The rise has been quick but Smith was ahead of the times even before his first show. He put his debut album online as a free download before Radiohead popularized the idea, and Filling Up the City Skies has already been downloaded nearly 70,000 times in the nine months since its release. On the heels of this frenzied ascension, Smith took the show on the road.

Music Matters’ “BALLER’S BALL” last Thanksgiving weekend, in Athens, Georgia was a coming out party of sorts, a bomb whose reverberations torched the Southeast. But, the unassuming Smith knew he had truly arrived the night they dropped a relentless aural assault on the city that never sleeps. Deep in the Bowery, in a historic ballroom where many a prodigal child had plied their trade, Smith and Eberhard firmly and proudly planted the Pretty Lights flag.

“Ah, the Bowery Ballroom. That was a gig I won’t ever forget,” says Smith. “It’s hard to describe the feeling of selling out my first headlining show in the most wicked awesome city on the planet. Something about playing in NYC just feels really special to me, and the venue as well as the energy from the crowd that night was so on point.”

In an amazing display of shooting stardom, Pretty Lights has gone from a relative unknown to a touring act in constant demand. Their recent itinerary betrays the arc of an artist building a whirlwind buzz throughout this great land. Peep game: Pretty Lights has already played Austin and Dallas, One-Eyed Jacks in New Orleans during Jazz Fest, and staged a veritable homecoming at Ft. Collins’ Aggie Theatre with Lyrics Born, all just this past spring. Smith and Eberhard have also gigged in Tallahassee, Florida, Athens and Atlanta, GA, both North and South Carolina and San Francisco. This summer Pretty Lights will run the festival gauntlet, making stops at Bonnaroo, High Sierra, Rothbury, Forecastle and Camp Bisco, among others. “It’s completely taken me by surprise,” Smith says. “I’m still astonished by it. I’m just really grateful for it.”

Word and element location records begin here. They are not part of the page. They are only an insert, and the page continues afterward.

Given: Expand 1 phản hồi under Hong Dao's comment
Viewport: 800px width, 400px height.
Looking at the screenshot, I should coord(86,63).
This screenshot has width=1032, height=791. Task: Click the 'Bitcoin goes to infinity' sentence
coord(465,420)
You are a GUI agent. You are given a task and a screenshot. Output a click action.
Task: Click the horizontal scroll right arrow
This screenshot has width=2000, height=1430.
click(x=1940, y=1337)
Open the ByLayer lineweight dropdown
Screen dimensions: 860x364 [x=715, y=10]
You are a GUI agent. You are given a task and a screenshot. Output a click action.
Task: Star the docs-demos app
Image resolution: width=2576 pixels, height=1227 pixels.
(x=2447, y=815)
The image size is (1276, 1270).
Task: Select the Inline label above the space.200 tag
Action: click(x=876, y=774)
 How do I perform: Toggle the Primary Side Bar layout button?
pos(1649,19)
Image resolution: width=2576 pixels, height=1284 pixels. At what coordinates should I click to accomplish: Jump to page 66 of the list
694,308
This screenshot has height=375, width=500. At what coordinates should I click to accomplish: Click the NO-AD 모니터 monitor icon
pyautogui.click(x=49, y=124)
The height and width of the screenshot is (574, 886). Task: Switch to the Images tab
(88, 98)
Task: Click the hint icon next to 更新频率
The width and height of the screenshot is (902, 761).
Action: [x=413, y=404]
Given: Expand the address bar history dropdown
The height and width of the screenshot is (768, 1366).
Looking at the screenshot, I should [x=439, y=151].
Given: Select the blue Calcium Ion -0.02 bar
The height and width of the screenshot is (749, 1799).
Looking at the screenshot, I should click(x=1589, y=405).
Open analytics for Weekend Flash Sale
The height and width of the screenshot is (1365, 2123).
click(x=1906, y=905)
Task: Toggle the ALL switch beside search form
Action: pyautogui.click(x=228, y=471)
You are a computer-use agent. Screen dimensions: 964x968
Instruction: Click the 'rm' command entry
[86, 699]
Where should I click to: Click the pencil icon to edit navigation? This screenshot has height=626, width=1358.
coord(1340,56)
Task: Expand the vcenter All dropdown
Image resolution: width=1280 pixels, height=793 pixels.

“Being able to make a living as a musician is what I wanted more than pretty much anything since I bought my first bass guitar in 8th grade. I endured many, many years of financial struggle, living week-to-week, and sometimes even being looked down at as pursuing adolescent and foolish dreams. So, I couldn’t be happier that I am finally getting some recognition and am able to live comfortably doing what I love,” offers Smith. “It has all happened so fast though, and the biggest way in which that has affected me day-to-day is in the adjustments I’m having to make in the way I write and create new music. Relentless touring can be very exhausting and often leaves very little time to focus on writing new material. It’s a delicate balance, and I guess I’m still trying to find an approach that really works for me. The new PL album, which is on the brink of being released, was for the most part created during the limited time between shows, often in airports, airplanes, hotels and greenrooms.”

 

 

It was the otherworldly “Finally Moving” that first caught the ear of this writer and became his winter season’s theme music, and it’s safe to say a PL tune is just as comfortable in the bedroom as it is in the club. This erotic, utterly sensual composition is the perfect marriage of down-tempo with smooth, sultry, melodic transitions, tensions and releases. The fact that this is baby making music is “just fine by me,” according to a chuckling Smith.

And what about the name Pretty Lights?

“I saw this old poster for a 1966 Pink Floyd New Year’s show that advertised the lights, and kind of started using that name before I was even trying to bring a light show,” Smith admits. “Now that things are picking up, I definitely want to make it a big multimedia experience.”

It’s a safe bet that at the pace Pretty Lights are rolling, a big experience is indeed what’s in store for them and their rapidly growing following. The PL sonic palette reaches far and wide, and while that kind of thinking can spell identity crisis, there’s no mistaking it’s Pretty Lights pumping from the speakers. It’s always Derek Vincent Smith, and with lights this pretty and the future this bright, he best stay rocking those trademark shades.